閑話03 招かれざる来訪者

『ラジオ体操第一~!』


 スマホで動画サイトにあった体操の動画が流れる。この時間は部屋の前を誰も通らないが、万が一誰かに聞かれないよう遮音結界は張っておいた。しかも、内から外への音は遮断されるが、外から内への音は遮断されないように工夫してある。

 これなら、たとえ激しく動いても階下に足音が響く事はない。その上誰かが来て扉をノックしても気付く事が出来る優れものだ。


 普通なら廊下に漏れていてもおかしくない大音量でラジオ体操を聞いても、何の不便も無いわけだ。俺としては、音量小さめで片耳だけイヤホンを付けて、動きだけは大げさなくらいの体操をするが。

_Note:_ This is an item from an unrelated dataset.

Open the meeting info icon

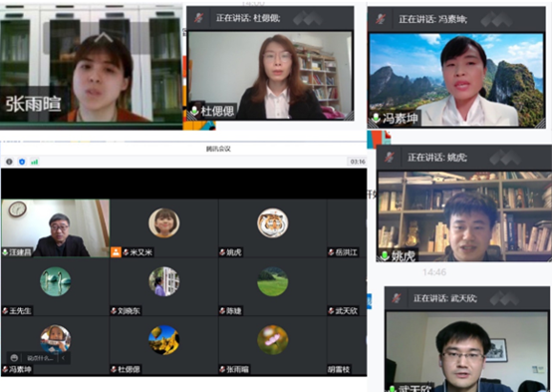[9, 162]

 え? じゃあ何でわざわざ大音量にしているのかって?

 ラジオ体操をしているのが、俺じゃないからだな。



 ― タツキ ―



 勇者。それが俺に与えられた役割。

 世界を救うために、悪の大魔王を倒す事。それが使命である。

 ただ、何人も来た家庭教師的な人達のその言い分は、ずいぶんと中身の無い虚実であった。


「はい、質問。何で魔王を倒すのですか?」

「人類の敵だからでございます、勇者様」


 たっぷりと蓄えられたお腹のおじさん。本人曰くベテランの執事らしい。太っていて動きも鈍いから執事長にはなれないらしいが、執事暦は長く、淹れてくれる紅茶は絶品である。


「人類の敵と言える根拠は何なのですか?」

「大昔から我等人族と争っているからでございます。また、度々モンスターを氾濫させ、我々を脅かすからでございます、勇者様」

「冒険者達が日々倒しているモンスターが、魔族の差し金ということでしょうか」

「その通りです。魔族はモンスターがただ、我々人族の姿を模倣しただけの存在でございますからな」


 得意げに語るこのおじさんは、悪気があって言っているわけじゃない。本当にそう思っているからこそ、当然のようにそう答えるのだ。

 真実が別にあるとも知らずに。


 魔族とモンスターは、その根本からして別の存在だ。魔族もれっきとした人間であり、彼等もまたモンスターを害悪と認識する同胞である。

 モンスターは、魔族でも御する事が出来ないのだ。


 そもそも、魔族とは『高すぎる魔力濃度に適応した一族』の略称なのだから。


 人族、特にその中心部では、魔族の全てはモンスターと同意であるという間違った認識が常識と化している。魔族もまた人間の原種である事は知られていないようだ。

 物心着いた時からそれが真実だと聞かされてきた者達だからこそ、思考を改めるのは難しいだろうな。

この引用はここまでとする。